▶ [What to work on]:
Each entry must appear in the answer exactly as given.

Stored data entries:
+===+

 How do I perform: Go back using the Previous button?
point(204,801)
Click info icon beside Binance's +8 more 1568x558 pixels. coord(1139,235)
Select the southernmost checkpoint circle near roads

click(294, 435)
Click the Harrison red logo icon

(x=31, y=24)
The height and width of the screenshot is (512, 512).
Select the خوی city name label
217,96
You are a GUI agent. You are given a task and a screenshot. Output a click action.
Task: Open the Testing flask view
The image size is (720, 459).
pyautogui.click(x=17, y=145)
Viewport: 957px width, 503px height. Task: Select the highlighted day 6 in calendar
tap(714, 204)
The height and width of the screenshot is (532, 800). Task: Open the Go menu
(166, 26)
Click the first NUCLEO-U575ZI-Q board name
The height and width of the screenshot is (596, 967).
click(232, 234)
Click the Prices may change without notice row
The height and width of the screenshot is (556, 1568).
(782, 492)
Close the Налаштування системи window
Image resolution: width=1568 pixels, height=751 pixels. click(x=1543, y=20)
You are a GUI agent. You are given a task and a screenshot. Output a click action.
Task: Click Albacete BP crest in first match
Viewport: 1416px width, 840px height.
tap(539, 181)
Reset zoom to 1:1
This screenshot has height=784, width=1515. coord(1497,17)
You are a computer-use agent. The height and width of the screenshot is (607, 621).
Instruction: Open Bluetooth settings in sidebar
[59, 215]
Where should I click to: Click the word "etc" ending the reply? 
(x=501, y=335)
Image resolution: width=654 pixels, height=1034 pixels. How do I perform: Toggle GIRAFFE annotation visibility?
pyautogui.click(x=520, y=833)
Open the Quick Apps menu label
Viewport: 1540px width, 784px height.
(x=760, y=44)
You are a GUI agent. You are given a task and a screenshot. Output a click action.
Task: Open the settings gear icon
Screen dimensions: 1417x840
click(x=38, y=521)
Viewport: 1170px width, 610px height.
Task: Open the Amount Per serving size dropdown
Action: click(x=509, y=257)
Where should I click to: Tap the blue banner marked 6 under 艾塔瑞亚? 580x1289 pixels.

+===+

▶ [Solution for this exercise]:
 How do I perform: Go back using the Previous button?
point(204,801)
Click info icon beside Binance's +8 more 1568x558 pixels. coord(1139,235)
Select the southernmost checkpoint circle near roads

click(294, 435)
Click the Harrison red logo icon

(x=31, y=24)
The height and width of the screenshot is (512, 512).
Select the خوی city name label
217,96
You are a GUI agent. You are given a task and a screenshot. Output a click action.
Task: Open the Testing flask view
The image size is (720, 459).
pyautogui.click(x=17, y=145)
Viewport: 957px width, 503px height. Task: Select the highlighted day 6 in calendar
tap(714, 204)
The height and width of the screenshot is (532, 800). Task: Open the Go menu
(166, 26)
Click the first NUCLEO-U575ZI-Q board name
The height and width of the screenshot is (596, 967).
click(232, 234)
Click the Prices may change without notice row
The height and width of the screenshot is (556, 1568).
(782, 492)
Close the Налаштування системи window
Image resolution: width=1568 pixels, height=751 pixels. click(x=1543, y=20)
You are a GUI agent. You are given a task and a screenshot. Output a click action.
Task: Click Albacete BP crest in first match
Viewport: 1416px width, 840px height.
tap(539, 181)
Reset zoom to 1:1
This screenshot has height=784, width=1515. coord(1497,17)
You are a computer-use agent. The height and width of the screenshot is (607, 621).
Instruction: Open Bluetooth settings in sidebar
[59, 215]
Where should I click to: Click the word "etc" ending the reply? 
(x=501, y=335)
Image resolution: width=654 pixels, height=1034 pixels. How do I perform: Toggle GIRAFFE annotation visibility?
pyautogui.click(x=520, y=833)
Open the Quick Apps menu label
Viewport: 1540px width, 784px height.
(x=760, y=44)
You are a GUI agent. You are given a task and a screenshot. Output a click action.
Task: Open the settings gear icon
Screen dimensions: 1417x840
click(x=38, y=521)
Viewport: 1170px width, 610px height.
Task: Open the Amount Per serving size dropdown
Action: click(x=509, y=257)
Where should I click to: Tap the blue banner marked 6 under 艾塔瑞亚? 580x1289 pixels.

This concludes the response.